Message to supervisors: Hands off public lands

Steve Bardwell addresses the San Bernardino County board of Supervisors, via video link from Joshua Tree, during a board meeting Tuesday, Feb. 13.

JOSHUA TREE — Residents urged county supervisors to act in defense of rural communities against the development of large-scale solar and wind energy projects during the board of supervisors meeting Tuesday.

Some spoke directly to board members at their meeting in San Bernardino. Others address the board via video link from Hesperia and Joshua Tree.

All were concerned that federal officials recently embarked on a reconsideration of the Desert Renewable Energy Conservation Plan. They urged the county’s board members to speak out against the expansion of sites where solar and wind energy farms will be allowed.

Sarah Kennington, representing the Morongo Basin Conservation Association, and Pat Flanagan, who represents Desert Heights on the Morongo Basin Municipal Advisory Council, both spoke.

“We don’t need more big energy projects and we certainly don’t need to ruin our rural communities,” Steve Mills, speaking in San Bernardino, said.

“We need the board of supervisors to step up yet again,” said Neil Nadler. “You have to walk the walk.”

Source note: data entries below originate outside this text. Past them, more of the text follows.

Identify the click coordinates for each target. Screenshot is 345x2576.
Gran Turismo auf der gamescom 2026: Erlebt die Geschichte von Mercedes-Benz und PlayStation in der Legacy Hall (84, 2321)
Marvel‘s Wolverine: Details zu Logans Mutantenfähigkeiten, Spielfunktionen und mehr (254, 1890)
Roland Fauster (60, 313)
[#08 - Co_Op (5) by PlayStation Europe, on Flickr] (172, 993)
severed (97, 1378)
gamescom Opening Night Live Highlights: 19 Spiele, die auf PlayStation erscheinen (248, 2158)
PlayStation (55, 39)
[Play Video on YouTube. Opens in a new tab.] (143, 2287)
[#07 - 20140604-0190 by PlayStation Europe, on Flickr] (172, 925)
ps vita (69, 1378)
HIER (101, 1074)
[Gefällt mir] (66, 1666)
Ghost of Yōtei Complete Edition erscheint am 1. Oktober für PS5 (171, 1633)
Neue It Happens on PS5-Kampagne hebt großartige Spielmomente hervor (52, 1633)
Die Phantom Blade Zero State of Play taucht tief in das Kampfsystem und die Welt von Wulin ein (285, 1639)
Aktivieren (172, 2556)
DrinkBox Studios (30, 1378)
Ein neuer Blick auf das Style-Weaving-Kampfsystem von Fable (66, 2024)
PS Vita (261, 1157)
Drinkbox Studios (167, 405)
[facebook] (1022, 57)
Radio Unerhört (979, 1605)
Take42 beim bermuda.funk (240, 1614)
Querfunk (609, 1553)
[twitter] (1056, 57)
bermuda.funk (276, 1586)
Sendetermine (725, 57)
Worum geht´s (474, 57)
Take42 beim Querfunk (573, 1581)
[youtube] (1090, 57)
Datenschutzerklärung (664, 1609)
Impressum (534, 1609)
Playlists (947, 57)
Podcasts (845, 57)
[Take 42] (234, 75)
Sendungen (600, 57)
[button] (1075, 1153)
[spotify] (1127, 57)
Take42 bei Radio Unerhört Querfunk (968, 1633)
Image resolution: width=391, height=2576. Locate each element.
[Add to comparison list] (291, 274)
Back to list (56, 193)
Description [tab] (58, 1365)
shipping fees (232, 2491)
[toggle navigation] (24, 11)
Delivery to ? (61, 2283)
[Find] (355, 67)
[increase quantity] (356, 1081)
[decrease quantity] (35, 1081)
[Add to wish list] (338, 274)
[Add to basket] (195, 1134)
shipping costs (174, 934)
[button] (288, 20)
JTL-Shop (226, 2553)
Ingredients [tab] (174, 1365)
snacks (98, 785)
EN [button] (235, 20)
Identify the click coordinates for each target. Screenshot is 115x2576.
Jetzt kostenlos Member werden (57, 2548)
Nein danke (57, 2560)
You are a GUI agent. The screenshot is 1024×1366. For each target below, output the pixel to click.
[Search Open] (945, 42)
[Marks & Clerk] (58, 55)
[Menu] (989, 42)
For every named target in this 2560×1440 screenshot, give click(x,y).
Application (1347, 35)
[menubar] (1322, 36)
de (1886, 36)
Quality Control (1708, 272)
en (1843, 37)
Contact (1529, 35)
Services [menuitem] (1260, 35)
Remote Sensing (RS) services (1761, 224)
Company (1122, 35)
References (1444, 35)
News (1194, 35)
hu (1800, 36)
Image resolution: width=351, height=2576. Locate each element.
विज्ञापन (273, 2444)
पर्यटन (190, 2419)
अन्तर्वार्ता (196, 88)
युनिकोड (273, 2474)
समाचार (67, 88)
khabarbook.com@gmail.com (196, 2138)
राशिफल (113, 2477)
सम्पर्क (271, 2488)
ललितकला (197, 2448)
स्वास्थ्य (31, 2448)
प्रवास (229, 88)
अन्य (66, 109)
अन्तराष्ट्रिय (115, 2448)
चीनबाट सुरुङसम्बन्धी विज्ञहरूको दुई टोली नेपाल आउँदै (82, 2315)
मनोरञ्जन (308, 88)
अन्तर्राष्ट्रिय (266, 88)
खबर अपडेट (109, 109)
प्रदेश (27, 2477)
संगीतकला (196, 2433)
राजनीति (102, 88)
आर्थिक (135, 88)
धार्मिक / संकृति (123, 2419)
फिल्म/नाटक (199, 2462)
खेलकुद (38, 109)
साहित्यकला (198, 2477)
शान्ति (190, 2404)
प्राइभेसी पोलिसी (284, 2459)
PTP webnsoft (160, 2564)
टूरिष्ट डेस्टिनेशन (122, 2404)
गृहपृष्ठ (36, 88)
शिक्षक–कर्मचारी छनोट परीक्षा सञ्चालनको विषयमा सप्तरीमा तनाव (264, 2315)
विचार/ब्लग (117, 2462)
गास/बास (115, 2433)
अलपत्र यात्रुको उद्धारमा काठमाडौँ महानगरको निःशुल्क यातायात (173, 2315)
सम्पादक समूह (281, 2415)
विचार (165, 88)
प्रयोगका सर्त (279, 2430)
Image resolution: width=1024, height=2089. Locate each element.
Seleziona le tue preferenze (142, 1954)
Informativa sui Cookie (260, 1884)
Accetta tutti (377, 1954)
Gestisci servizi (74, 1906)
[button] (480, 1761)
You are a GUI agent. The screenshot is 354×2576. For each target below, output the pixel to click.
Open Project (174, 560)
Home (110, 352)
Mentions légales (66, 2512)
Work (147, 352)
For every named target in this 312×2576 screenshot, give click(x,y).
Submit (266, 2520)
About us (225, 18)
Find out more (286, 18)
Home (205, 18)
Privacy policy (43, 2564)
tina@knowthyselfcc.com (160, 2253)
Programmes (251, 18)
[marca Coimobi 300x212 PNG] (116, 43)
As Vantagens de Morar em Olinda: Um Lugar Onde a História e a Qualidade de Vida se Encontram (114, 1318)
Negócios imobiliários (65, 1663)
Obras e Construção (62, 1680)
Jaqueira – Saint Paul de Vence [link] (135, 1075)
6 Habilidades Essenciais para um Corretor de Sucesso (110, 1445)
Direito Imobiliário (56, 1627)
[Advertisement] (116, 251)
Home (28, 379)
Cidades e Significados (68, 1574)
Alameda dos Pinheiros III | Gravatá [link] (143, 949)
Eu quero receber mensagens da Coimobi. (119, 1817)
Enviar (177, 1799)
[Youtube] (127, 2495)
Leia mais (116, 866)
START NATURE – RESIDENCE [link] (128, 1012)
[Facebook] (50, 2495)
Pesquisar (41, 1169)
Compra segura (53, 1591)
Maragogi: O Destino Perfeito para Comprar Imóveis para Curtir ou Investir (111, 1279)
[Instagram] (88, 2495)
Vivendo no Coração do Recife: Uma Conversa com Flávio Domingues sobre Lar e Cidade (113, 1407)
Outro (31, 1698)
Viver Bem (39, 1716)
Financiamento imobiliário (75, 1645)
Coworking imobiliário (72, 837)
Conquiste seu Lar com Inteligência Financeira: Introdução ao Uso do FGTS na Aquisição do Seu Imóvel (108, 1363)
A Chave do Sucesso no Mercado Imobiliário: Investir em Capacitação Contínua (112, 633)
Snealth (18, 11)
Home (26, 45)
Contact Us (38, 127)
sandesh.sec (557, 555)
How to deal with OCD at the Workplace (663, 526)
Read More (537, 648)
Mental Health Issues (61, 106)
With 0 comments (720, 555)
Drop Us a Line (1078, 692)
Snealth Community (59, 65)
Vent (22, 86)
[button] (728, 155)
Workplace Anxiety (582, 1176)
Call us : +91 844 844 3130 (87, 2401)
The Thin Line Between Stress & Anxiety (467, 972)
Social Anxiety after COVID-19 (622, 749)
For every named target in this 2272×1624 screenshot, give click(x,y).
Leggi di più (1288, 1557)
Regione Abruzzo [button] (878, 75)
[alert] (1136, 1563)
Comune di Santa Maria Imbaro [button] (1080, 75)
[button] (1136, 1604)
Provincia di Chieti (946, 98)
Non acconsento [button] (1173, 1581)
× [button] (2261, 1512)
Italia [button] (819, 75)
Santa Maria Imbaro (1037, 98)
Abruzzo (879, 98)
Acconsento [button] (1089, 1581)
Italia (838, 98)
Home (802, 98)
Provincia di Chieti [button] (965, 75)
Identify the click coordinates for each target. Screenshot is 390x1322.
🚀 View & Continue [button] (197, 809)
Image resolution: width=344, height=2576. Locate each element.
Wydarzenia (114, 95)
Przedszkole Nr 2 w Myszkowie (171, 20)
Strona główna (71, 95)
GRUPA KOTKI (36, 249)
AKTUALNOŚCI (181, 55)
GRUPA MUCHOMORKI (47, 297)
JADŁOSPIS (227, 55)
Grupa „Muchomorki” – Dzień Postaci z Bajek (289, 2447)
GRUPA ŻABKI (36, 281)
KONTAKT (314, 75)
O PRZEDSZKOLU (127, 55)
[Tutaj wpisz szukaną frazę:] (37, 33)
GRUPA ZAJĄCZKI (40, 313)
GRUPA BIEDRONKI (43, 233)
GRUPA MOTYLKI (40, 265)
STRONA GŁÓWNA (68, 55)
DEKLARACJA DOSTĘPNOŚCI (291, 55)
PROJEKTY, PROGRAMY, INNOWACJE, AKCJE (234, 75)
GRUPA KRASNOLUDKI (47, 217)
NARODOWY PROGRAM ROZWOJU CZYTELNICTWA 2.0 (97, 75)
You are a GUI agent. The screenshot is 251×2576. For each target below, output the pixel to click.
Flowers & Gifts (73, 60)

Bryan Hammer of Lucerne Valley said his community is facing the possibly of 17 square miles of solar power fields.

“We just want it built in rational places,” he said.

Victoria Paulson of Newberry Springs spoke of the sand loosened by solar projects and blowing onto neighboring property.

“Blowing sand buries the houses across the street,” she said. “When you disturb the desert just a little bit, the sand is like a blizzard.”

“We are once again at a crossroads,” Kennington said, urging board members to submit a comment during the DRECP comment period, which will end March 22.

(3) comments

Parker

We need not put these massive solar and wind farms so close to our populated areas.
I love the idea of being energy efficient. But we need to do it even closer to home. On our roof tops, including the large commercial roof tops such as our big box shopping centers and other commercial buildings.
It's a travesty loosing our visual serenity. I remember what it used to look like in the Desert Hot Springs area near Hwy 62 and the I10 before these energy farms took over. It was much more beautiful than the ugly overwhelming sight of windmills and solar panels.
I get the need for alternative energy, but at what cost to our beautiful deserts.
Use our roof tops, not our sacred lands.

Roadrunner dessert

Exactly Parker. Unfortunately the Fed's would rather lease out the land to the Chinese who will build solar farms and sell the power back to the grid. They can't pull that off with roof top panels.

horsehouse

I agree that there is plenty of space on top of developed lands for solar. I would love to have shade over giant parking lots at Walmart, Home Depot,and Vons. Do we really need to negatively impact even more than we have already? The covenant between development and environment started with commercial development making its big footprint. It is time to concentrate further development within the established development zones. It is also time to pledge in favor of the open environment and those who appreciate tranquility.